La atomización no aporta calidad
El Parlamento votará cada semana diferente.
El Parlamento votará cada semana diferente. Mayorías y minorías irán variando por hora en los próximos meses.
Este comportamiento variable, que tantas veces se reclamó como parte de la pretendida calidad institucional, también puede considerarse como un aporte de imprevisibilidad a un país escasamente previsible.
Los festejos, al estilo victoria deportiva, de la conjunción de bloques opositorespara controlar las comisiones en ambas cámaras no implicaron más que eso, un gesto que acota el margen de acción del kirchnerismo. Nada más que eso.
Habrá legisladores del heterogéneo bloque opositor que acompañen iniciativas del oficialismo, así como aliados del oficialismo que pueden estar junto a opositores en determinados temas. Y cada semana habrá que contar los porotos. Los que clamaban por un Congreso que no sea una escribanía del Ejecutivo van a comenzar a quejarse de la escasa previsión que tenga el comportamiento de ambas cámaras.
Hoy puede que se festeje el triunfo de la media sanción de la coparticipación total del Impuesto al Cheque, sin reparar que se consagra un impuesto regresivo, ni que el Ejecutivo puede vetarlo o cerrarle el grifo por los mismos fondos que pueden recuperar las provincias.
Oficialistas y opositores tienen más elementos en contra de ambos.

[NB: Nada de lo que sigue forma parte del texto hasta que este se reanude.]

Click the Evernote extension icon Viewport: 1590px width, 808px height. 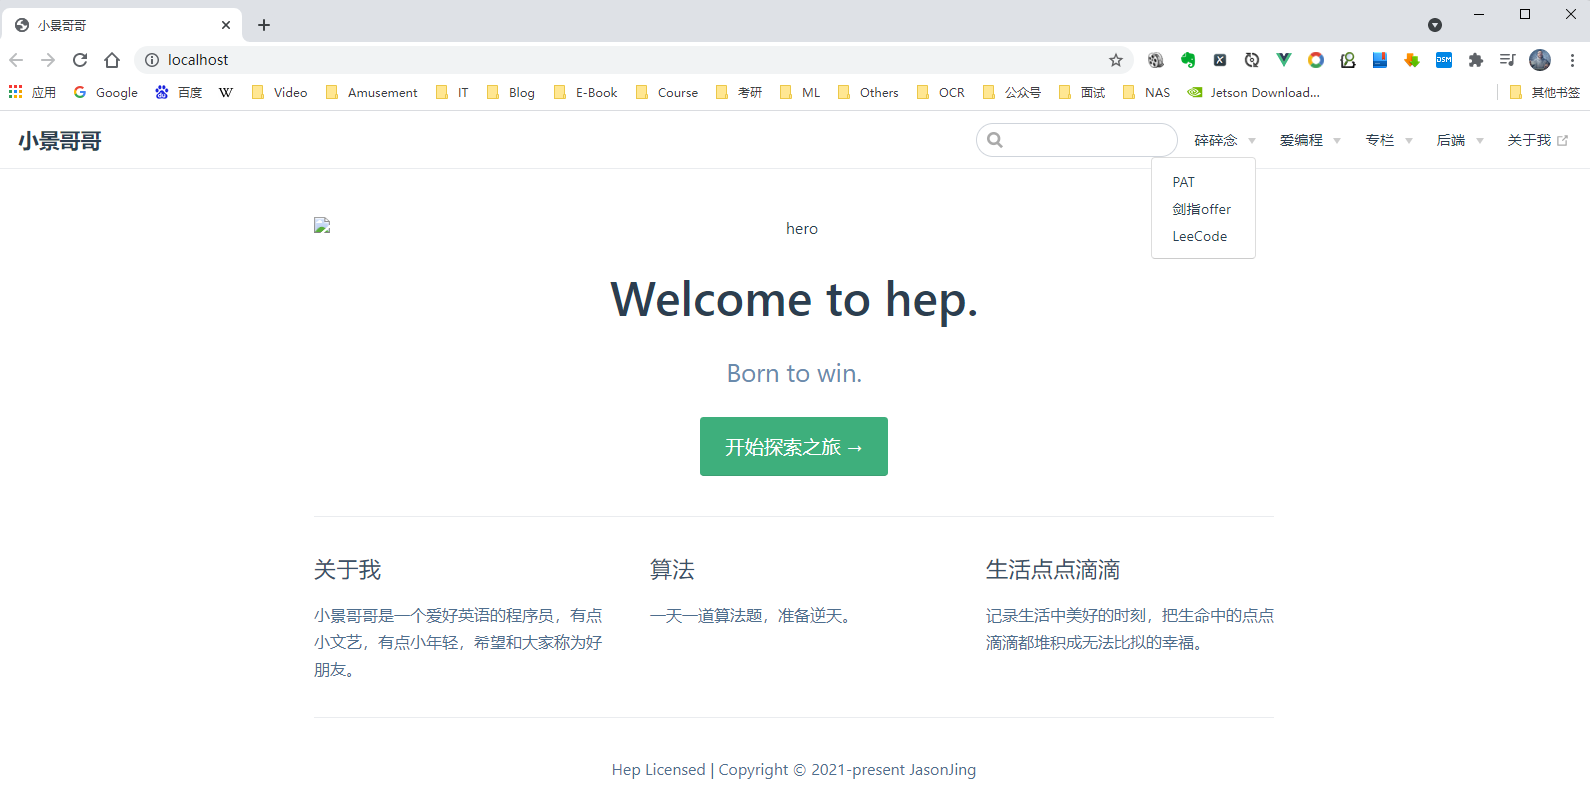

Cada semana que pase es una semana menos que les queda a los Kirchner en el poder, lo cual puede debilitar al oficialismo; pero es una semana menos para las elecciones y cada bancada opositora va a intentar diferenciarse de la otra para tener elementos que los distancien en la campaña.
Por ende, no es de extrañar una atomización de un Parlamento que en el último año y medio ganó un protagonismo que tuvo escasas veces en la historia democrática. Y se gobierna con mayorías, no con pedacitos de minorías.
También hay que tener en cuenta que el deterioro de la calidad institucional no es sólo un producto K. Varios caciques de la oposición han hecho su aporte.